Google enhances Gmail with IMAP support

Search giant Google has started to add internet message access protocol(IMAP) support to Gmail, allowing users to access their email from client applications such as Outlook and Thunderbird while simultaneously updating the status of messages in Gmail's main web interface.

Google has long supported client access to Gmail via the POP protocol, but this method has significant drawbacks.

Messages that have been read using client software are still marked as unread when email is subsequently accessed using a web browser. Similarly any replies or messages forwarded using the client do not appear in the sent mailbox on the web. IMAP support will resolve these issues.

Google has published a list of supported clients with instructions for enabling IMAP in each case. The list includes the iPhone's email application but mentions no other mobile devices and explicitly rules out Palm handhelds.

AdSense improvements

Google has clearly been busy of late. In addition to the Gmail changes, the company has added new features for altering the appearance of AdSense advertisements and adopted a new engine for its Google Translate service.

Adsense users, whose websites display Google ads, will soon be able to manage their ads from within their AdSense account. This means that ad unit settings such as colours and channels will be saved in the AdSense account each time code is generated. So if a user needs to change any of these settings in the future, all they do is make the update within the account, meaning it is no longer necessary to manually replace the ad code on all web pages that carry ads.

According to Google, this new feature will be introduced over the next few weeks.

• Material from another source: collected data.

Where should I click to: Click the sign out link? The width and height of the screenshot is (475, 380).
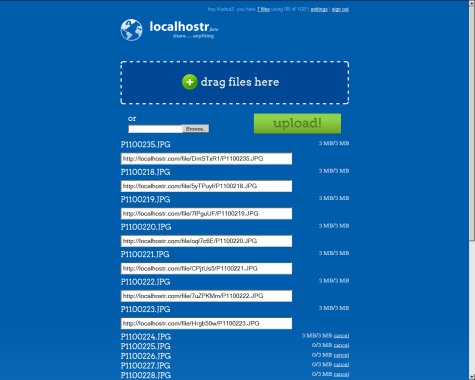(x=340, y=9)
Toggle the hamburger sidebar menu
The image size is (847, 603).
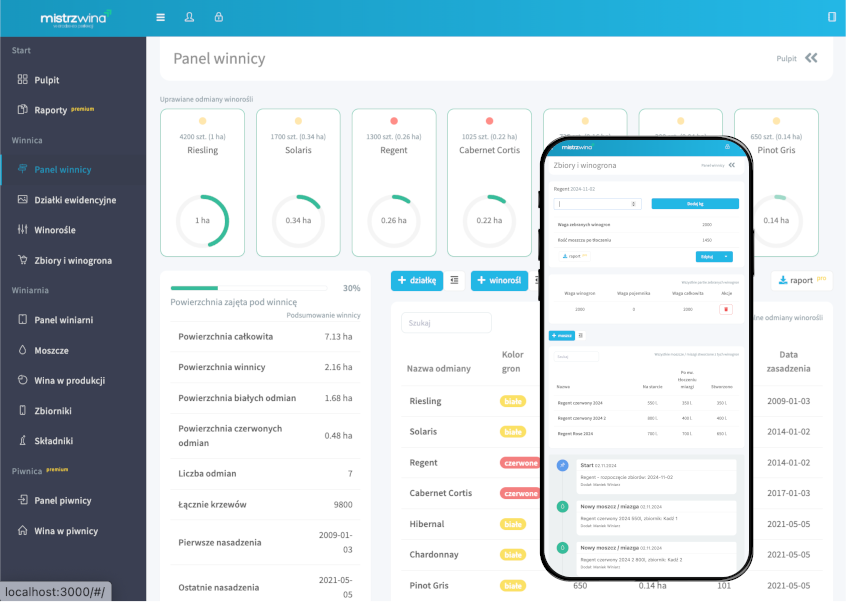tap(161, 17)
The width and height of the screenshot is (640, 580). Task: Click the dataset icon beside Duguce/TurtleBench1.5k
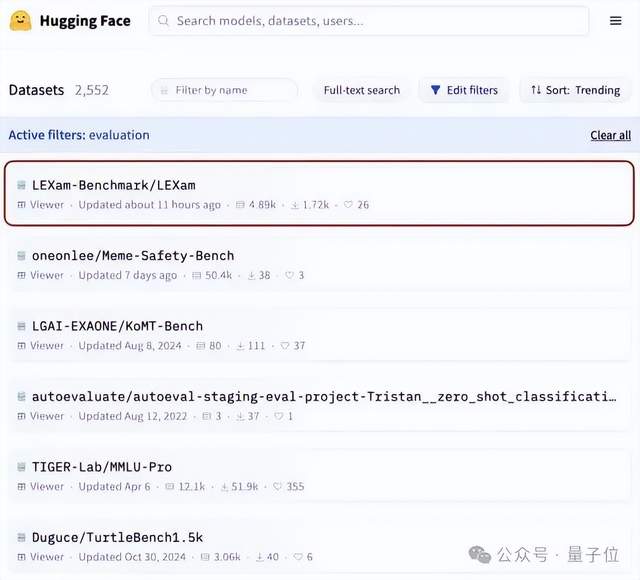click(21, 537)
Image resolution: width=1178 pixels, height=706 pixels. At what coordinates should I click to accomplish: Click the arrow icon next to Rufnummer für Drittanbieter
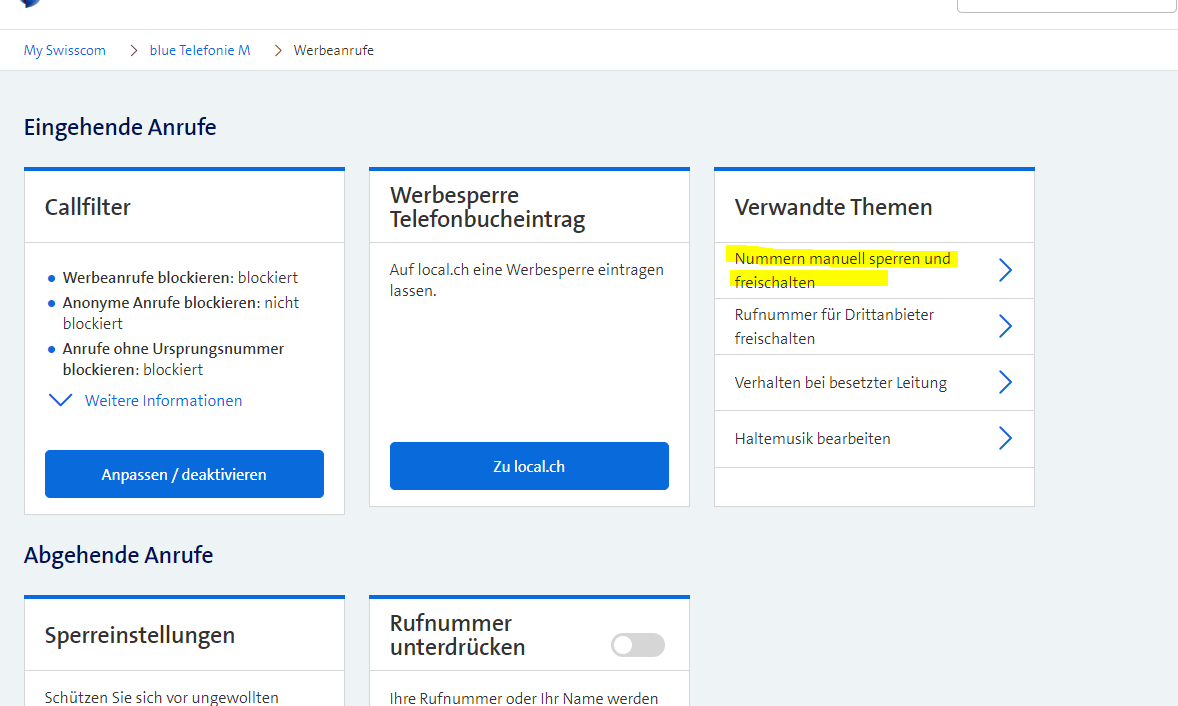coord(1005,326)
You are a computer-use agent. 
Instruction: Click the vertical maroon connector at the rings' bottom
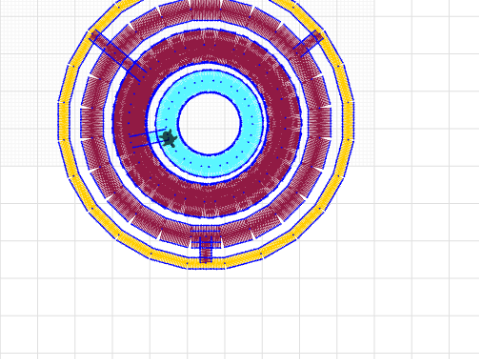[x=206, y=249]
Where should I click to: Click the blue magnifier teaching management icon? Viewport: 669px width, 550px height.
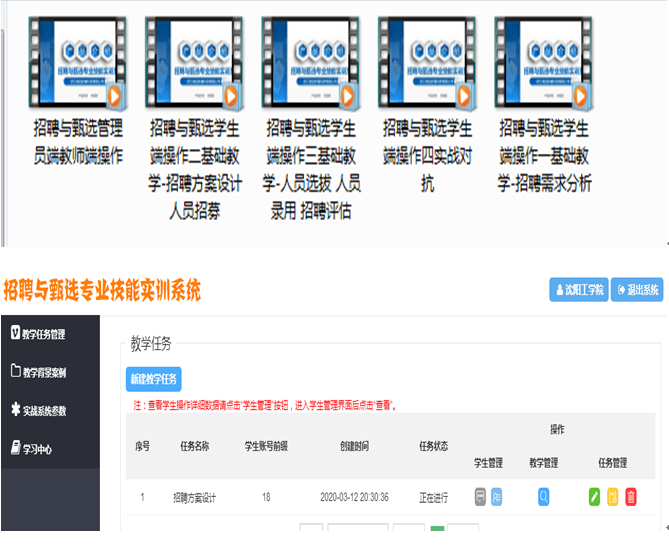(x=544, y=496)
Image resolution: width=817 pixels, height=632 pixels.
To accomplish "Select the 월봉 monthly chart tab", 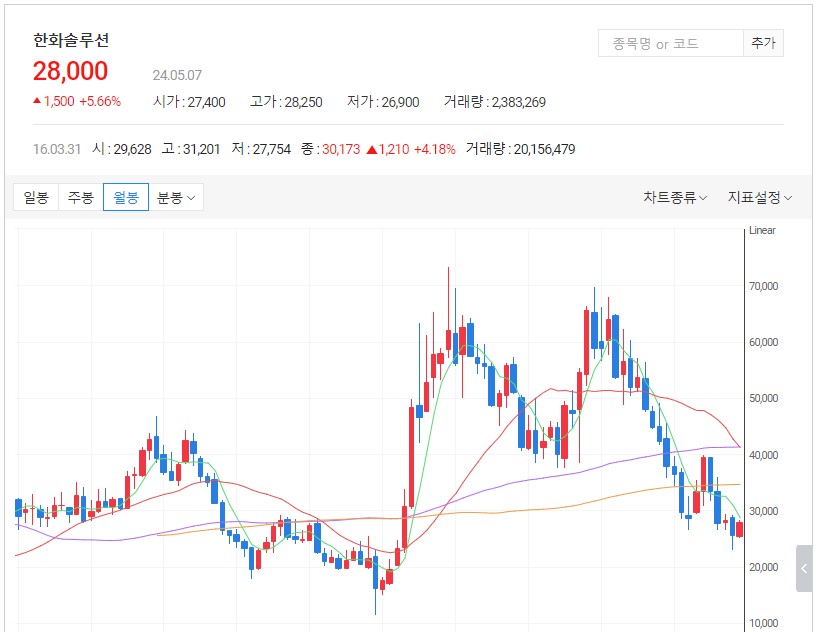I will [126, 197].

Google has more information in its Inside AdSense blog.

Google Translate

Alongside its other improvements Google has also announced that Google Translate is now using the company's own translation engine, which it has been testing since April.

The new engine employs a completely new technique, according to Google research scientist Franz Och.

"Most state-of-the-art commercial machine translation systems in use today have been developed using a rules-based approach and require a lot of work by linguists to define vocabularies and grammars,'he said.

"Several research systems, including ours, take a different approach: we feed the computer with billions of words of text, both monolingual text in the target language, and aligned text consisting of examples of human translations between the languages. We then apply statistical learning techniques to build a translation model."